祖母は今年七十六歳になります。昔ながらの女性で、心優しく、忍耐強く、そしてとても意志の強い人です。
若いころ、祖父は遠く離れた場所で働いていたため、家のことはほとんど祖母が一人でこなしていました。四人の子どもの世話をし、食事の支度や衣類の用意、生活に必要なあらゆることを一手に引き受けていたうえに、畑仕事も決して怠ることはありませんでした。母や叔父、叔母たちが着ていた冬着も、すべて祖母の手作りで、近所の子どもたちが着ている服の中でも、ひときわ丁寧に仕立てられていたそうです。
祖母は祖父の世話にも実に細やかで、そのおかげで祖父はすっかり甘やかされてしまい、今でも料理がまったくできません。祖父自身もよく冗談めかしてこう言います。「俺が作れる料理といえば、せいぜいピーナッツの炒めくらいだな。味は『生』か『普通』か『焦げ』の三種類しかないけどな」と。
少しわがままになった祖父は、食事の途中でもよくあれこれと注文をつけます。たとえば、「酢」と言えば祖母はすぐに取ってくるし、「にんにくを」と言えば皮をむいてすりおろしたものを用意し、「味が薄いな」と言えば塩を手渡され、「丼を」と言えばまた立ち上がって持ってきます――そんなことは日常茶飯事でした。私たち孫世代でさえ、時にはその様子に少し腹を立てたこともありますが、祖母の顔に不満の色が浮かんだことは一度もありませんでした。結婚した日から今日に至るまで、祖母の態度は変わることなく、ずっと優しさで祖父を支え続けています。
十年前、祖母は食道がんの摘出手術を受けました。手術後は、もう以前のように普通の食事を取ることができず、体調も常に優れない状態が続いています。薬も手放せず、体重はわずか三十キロほどしかありません。術後しばらくの間だけ、私たち家族が介護をしましたが、少しでも動けるようになると、祖母はすぐに自ら台所に立ち、誰にも迷惑をかけようとしませんでした。その間、祖父の食事は私たちが用意していましたが、やはり祖母の味には到底かないませんでした。
まもなく祖母は、「やっぱり放ってはおけないわ」と言って、再びいつものように祖父や家族のために料理を作り始めました。自分の病を理由に怠けることも、弱音を吐くことも一度もありませんでした。祖父の話によると、祖母の手術は胸から背中にかけて大きく切り開き、肋骨を一本取り除くほどの大手術だったそうです。それでも祖母は涙を見せることもなく、痛みを訴えることもありませんでした。
今でも祖母は、やせ細った身体でときどき祖父のために食事を工夫しています。餃子や肉まんなどを作り、祖父や子どもたち、そして孫たちが美味しそうに食べている姿を見ることが、祖母にとって何よりの喜びなのです。「おいしいね」と声をかけられると、祖母は本当に嬉しそうに笑います。

= = =

## やるべきこと:
次の記述(a)〜(c)が祖母についての文章の内容と合っているかを「はい」か「いいえ」で答えてください。それぞれに、判断の決め手となる本文の言葉をそのまま引用して添えてください。
(a) 祖母は今年七十六歳になる。
(b) 祖母の手術では肋骨が二本取り除かれた。
(c) 手術後の祖母の体重は五十キロほどである。
本文に書かれている内容だけを手がかりにしてください。

## 提供資料:

= = =

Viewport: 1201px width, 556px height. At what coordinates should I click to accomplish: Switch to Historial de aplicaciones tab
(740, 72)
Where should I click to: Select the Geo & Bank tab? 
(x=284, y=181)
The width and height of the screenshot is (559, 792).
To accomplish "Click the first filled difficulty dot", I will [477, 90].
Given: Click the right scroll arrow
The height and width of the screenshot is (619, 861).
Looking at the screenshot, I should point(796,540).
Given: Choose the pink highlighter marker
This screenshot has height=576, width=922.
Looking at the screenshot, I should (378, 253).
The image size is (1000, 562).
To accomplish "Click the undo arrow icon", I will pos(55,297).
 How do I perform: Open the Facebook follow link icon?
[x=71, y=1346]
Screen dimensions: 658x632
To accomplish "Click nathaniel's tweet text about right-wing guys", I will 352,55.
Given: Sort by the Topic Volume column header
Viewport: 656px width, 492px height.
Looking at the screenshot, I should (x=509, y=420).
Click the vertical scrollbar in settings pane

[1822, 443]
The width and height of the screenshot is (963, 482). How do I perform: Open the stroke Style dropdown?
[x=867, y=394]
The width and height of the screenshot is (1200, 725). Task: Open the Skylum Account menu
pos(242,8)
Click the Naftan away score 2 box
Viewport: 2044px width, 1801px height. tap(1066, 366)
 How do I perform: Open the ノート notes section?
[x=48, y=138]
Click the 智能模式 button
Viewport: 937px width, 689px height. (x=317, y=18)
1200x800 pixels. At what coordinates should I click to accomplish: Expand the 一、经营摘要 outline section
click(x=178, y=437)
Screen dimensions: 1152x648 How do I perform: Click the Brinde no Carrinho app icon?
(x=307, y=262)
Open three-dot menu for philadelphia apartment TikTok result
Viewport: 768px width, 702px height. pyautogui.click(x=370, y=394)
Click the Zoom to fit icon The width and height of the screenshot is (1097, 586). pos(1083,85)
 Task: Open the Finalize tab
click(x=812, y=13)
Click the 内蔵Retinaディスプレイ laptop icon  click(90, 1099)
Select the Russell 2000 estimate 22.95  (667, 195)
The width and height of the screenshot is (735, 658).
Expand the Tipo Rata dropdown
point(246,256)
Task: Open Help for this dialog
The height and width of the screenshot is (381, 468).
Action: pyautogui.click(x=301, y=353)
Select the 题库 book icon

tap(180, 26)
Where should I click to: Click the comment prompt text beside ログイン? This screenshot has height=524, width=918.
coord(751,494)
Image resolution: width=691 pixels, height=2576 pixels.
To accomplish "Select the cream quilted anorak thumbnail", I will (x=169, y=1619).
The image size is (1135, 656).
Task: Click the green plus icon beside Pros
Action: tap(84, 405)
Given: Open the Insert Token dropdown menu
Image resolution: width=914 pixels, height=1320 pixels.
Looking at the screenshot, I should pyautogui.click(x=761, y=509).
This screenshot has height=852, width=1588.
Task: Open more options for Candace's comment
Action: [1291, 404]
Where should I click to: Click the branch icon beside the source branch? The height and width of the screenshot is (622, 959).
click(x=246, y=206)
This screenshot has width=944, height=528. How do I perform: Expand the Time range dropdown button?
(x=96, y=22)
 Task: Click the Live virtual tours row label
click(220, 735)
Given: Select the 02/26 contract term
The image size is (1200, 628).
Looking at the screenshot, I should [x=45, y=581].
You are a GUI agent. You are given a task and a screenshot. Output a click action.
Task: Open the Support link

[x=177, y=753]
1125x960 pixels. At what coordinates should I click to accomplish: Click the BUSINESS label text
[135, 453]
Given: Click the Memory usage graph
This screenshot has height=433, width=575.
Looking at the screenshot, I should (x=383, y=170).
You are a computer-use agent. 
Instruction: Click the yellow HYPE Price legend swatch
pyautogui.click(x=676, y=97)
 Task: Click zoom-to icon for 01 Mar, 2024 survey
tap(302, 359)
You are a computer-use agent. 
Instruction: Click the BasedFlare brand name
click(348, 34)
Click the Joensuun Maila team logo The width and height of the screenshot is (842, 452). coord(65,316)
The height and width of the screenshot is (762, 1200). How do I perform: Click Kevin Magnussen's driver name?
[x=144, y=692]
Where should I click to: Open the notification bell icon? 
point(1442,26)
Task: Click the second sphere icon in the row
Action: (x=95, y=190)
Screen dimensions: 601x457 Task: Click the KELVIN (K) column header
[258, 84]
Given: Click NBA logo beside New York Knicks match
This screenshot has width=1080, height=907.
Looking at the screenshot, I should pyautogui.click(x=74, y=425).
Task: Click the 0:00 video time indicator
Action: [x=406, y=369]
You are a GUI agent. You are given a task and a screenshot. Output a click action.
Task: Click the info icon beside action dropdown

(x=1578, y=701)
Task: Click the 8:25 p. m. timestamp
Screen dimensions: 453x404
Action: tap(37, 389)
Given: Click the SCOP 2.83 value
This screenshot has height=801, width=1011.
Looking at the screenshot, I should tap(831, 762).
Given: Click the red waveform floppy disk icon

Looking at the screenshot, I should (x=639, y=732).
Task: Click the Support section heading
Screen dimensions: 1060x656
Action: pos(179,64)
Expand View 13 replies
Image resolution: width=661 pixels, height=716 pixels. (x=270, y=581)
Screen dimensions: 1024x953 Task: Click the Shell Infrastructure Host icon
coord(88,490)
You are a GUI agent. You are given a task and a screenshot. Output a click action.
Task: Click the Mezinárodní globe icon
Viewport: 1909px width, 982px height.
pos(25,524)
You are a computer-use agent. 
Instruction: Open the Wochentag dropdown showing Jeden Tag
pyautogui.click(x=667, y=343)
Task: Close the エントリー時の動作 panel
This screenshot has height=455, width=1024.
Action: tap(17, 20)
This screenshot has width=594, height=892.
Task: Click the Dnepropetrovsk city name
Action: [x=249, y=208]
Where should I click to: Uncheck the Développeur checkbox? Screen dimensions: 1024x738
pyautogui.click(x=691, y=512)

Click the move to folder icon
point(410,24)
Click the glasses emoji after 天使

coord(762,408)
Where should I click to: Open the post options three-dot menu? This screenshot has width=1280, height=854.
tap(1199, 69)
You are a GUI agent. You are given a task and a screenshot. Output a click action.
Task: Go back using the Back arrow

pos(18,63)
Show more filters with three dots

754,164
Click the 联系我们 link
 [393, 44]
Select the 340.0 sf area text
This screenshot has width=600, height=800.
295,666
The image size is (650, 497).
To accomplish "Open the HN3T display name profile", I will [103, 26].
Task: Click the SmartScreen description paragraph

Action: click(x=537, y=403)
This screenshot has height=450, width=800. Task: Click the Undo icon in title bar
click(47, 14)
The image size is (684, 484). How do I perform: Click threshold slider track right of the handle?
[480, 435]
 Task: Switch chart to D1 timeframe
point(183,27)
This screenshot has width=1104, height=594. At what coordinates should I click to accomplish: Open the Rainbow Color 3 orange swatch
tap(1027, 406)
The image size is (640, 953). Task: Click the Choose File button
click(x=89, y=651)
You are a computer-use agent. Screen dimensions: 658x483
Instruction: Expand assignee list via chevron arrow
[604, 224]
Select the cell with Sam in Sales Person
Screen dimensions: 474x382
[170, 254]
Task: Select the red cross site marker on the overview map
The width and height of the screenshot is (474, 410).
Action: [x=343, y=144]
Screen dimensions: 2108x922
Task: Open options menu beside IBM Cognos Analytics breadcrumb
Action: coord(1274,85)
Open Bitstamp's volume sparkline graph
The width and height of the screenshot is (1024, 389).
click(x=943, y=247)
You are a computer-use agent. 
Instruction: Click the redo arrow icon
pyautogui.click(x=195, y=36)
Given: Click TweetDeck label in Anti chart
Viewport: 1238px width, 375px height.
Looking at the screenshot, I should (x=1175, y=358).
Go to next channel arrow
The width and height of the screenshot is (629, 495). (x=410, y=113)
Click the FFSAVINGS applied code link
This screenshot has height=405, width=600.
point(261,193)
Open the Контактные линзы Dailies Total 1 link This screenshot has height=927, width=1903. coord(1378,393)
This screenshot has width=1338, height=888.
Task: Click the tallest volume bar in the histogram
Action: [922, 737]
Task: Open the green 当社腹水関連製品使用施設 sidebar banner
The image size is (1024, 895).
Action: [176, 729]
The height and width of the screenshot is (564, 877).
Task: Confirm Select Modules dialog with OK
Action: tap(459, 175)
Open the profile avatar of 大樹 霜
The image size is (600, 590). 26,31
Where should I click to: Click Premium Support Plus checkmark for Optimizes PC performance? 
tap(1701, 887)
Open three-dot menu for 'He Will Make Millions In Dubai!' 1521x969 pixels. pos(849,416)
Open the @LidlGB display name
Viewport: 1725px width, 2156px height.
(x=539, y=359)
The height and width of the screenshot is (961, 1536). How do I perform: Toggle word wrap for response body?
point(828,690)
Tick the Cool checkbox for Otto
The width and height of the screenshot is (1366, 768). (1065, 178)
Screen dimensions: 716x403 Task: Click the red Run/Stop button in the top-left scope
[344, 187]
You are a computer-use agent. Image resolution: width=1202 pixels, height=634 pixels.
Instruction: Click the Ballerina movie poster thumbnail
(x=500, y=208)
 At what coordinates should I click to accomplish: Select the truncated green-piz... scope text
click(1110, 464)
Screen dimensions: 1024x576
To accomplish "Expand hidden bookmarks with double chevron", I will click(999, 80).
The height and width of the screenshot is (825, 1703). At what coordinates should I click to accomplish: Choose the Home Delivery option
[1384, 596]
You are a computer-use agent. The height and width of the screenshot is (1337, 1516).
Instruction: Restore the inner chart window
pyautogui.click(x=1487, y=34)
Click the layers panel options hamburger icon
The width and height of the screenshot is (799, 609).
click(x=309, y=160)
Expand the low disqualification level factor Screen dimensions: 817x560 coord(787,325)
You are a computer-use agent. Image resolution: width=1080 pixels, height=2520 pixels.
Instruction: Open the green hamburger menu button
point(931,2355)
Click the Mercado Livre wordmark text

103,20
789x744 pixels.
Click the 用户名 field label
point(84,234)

= = =

## 問題の解答:
(a) はい:「祖母は今年七十六歳になります。」
(b) いいえ:「肋骨を一本取り除くほどの大手術だったそうです」
(c) いいえ:「体重はわずか三十キロほどしかありません」